» EXERCISE DETAILS
Summarize the forum thread below in three sentences.

From my personal experience, that would definitely uniformize the corpus in its shape (not necessarily in its content). As you said, that's not so difficult to imagine that sentences with a number of words close to the average of a language would produce a huge amount of "standard-size" contributions.
For Latin languages for example, we would probably have something close to
Subject + Verb + Article + Adjective + Complement
and still from a personal point of view, that would provide SO many similar and boring sentences to translate, I'm pretty convince that would hinder my contributions. The most interesting sentences are CLEARLY NOT the one around the average. Well of course, you may encounter some nice expressions, or interesting words, but the vast majority would be "I borrowed a pen to Tom." instead of more elaborated, interesting sentences.
I'm always translating from the English corpus, and when I do a lot of translating at the same time, I always end by skipping several sentences because I feel like "AGAIN this sentence ?!" I can only imagine my feeling if the search would be biased to serve me more similar sentences... (I know English is special, but I guess the problem would be similar for the TOP 10 language at least).
TRANG
2019-05-19 12:29
> I am concerned that boosting sentences having a number of words close to
> average is going to be detrimental to diversity, because it’s a incentive
> for contributors to produce standard-sized sentences.

The main factor for a diverse corpus is to have a diverse group of contributors, in my opinion. Next to that, the search ranking probably has very little impact on the kind of sentences that people create.

If contributors were paid every time their sentences are displayed in a search result, then I guess that would be a high enough incentive to produce sentences based on the ranking. But even then, unless they earn a living out of it, I think they will still naturally produce standard-sized sentences no matter the ranking because it's just easier to produce such sentences.

So no worries about influencing diversity here.

What we have to consider is: what is the default usage of the search that we're trying to cover?

My personal usage:
- I'm trying to figure out how to say something in a foreign language and I'm missing vocabulary or grammar knowledge.
- I saw a new word/phrase in a foreign language and I want to understand its meaning or see examples of how it's used.

For these use cases, shorter sentences are in general easier to analyze. So it makes sense to order by number of words.
But if the sentence is too short, it may be lacking context and may not be as useful as a longer sentence. So prioritizing average-sized sentences could make sense.
But average-sized sentences might not always be the most useful for everyone either. Randomizing the results also makes sense: it simply means we don't want to make assumptions about what size is "best".

Random order sounds appealing actually, but I wouldn't change to that until we gather more specific information about the issues of ordering by number of words.

I looked at the pageviews for the search in Google Analytics for the month of April.

» COLLECTED DATA
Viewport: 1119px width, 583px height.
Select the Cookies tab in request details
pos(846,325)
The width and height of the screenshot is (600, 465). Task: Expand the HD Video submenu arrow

» ANSWER FOR THE TASK
One contributor argues that favoring sentences of roughly average word count would make the corpus uniform in shape and produce so many similar, boring sentences to translate that it would hinder their contributions. TRANG replies that a diverse corpus depends mainly on a diverse group of contributors and that search ranking probably has very little impact on the kind of sentences people create. TRANG then weighs ordering by number of words, prioritizing average-sized sentences, and randomizing results against common search uses, and prefers not to switch to random order until more specific information is gathered about the issues with ordering by number of words.